(Exercise requirements):
A) In the race report on the women's 1500, who led the pack through the first 200 of the final?
B) Revise the race report on the women's 1500: write out everything from "Hassan sailed through" down to "won in 4:00.99.", changing "semi" to "semifinal".

(Excerpted text):
---------------
World Champs Women’s 1500 — Hassan Finishes Double In Awesome Fashion

Sifan Hassan led an ultra-quick parade of follow-the-leader in the fastest mass finish in 1500 history. (JIRO MOCHIZUKI/PHOTO RUN)

COMING BACK from a stunning victory in the 10,000 a week earlier, Sifan Hassan of the Netherlands lined up for the 1500 as an overwhelming favorite. Running amidst a firestorm of controversy about coach Alberto Salazar (see Last Lap) Hassan channeled her anger into her running, and authored the deepest 1500 of all time. Whether it was her mile WR back in July or the 3:59.09 for 1500 at the end of her 10,000 here, her opponents stepped on the track knowing that their dreams of gold would likely remain in dreamland.

Hassan sailed through the heats with a 4:03.88, the fastest time. In the next day’s semi, she relaxed, needing only a 4:14.69 (57.37 final lap). The other semi was controlled by Ethiopia’s Gudaf Tsegay, who paced the fastest non-final in meet history, one that Jenny Simpson won in 4:00.99.

For the final, 2 days later, there was no warning that it would be anything other than a sit-and-kick championship affair. Canadian recordholder Gabriela DeBues-Stafford led the pack through a first 200 in 32.12, with Hassan far back, as usual. That’s when the former Ethiopian refugee abruptly broke character, charging to the lead before the 300 and setting out on a devastating pace.
---------------
(Entries shown):
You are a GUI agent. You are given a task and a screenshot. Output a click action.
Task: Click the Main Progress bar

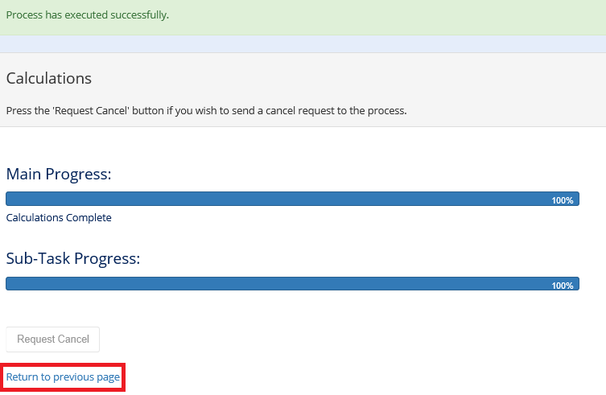pos(292,200)

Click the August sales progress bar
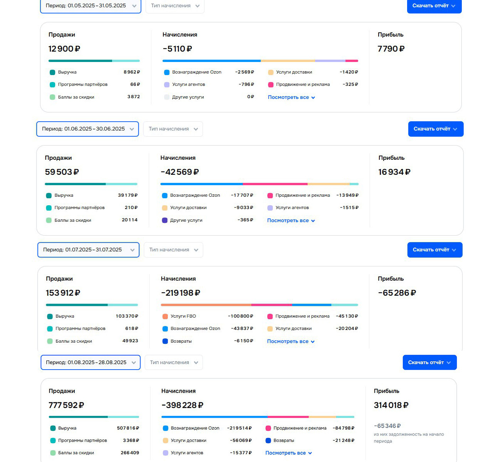pyautogui.click(x=94, y=417)
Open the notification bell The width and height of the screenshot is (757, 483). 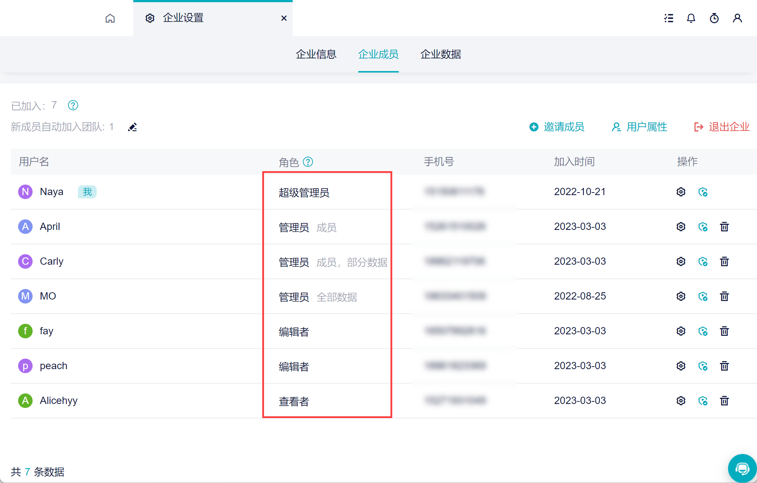point(691,18)
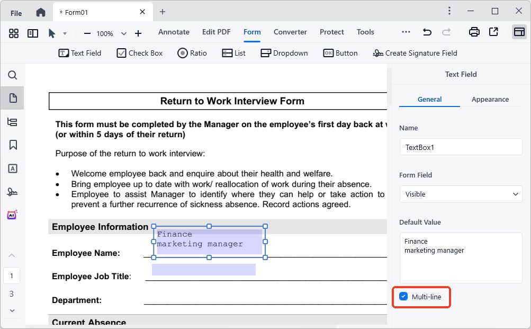The height and width of the screenshot is (329, 531).
Task: Select the signature panel in the sidebar
Action: pos(12,192)
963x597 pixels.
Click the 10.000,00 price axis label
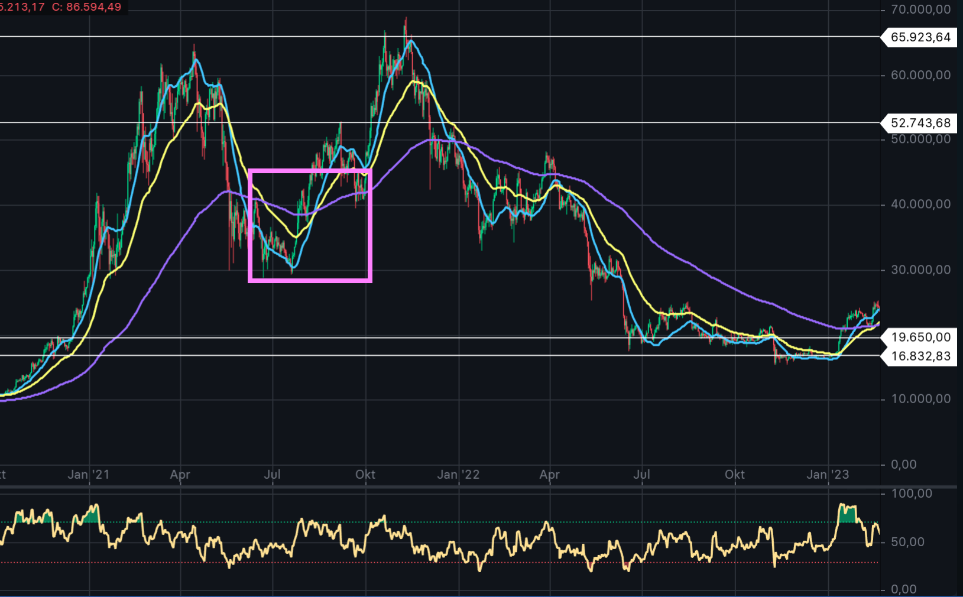pyautogui.click(x=920, y=399)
---------------
(Task-by-task solutions):
A) Canadian recordholder Gabriela DeBues-Stafford led the pack through the first 200, in 32.12.

B)
Hassan sailed through the heats with a 4:03.88, the fastest time. In the next day’s semifinal, she relaxed, needing only a 4:14.69 (57.37 final lap). The other semifinal was controlled by Ethiopia’s Gudaf Tsegay, who paced the fastest non-final in meet history, one that Jenny Simpson won in 4:00.99.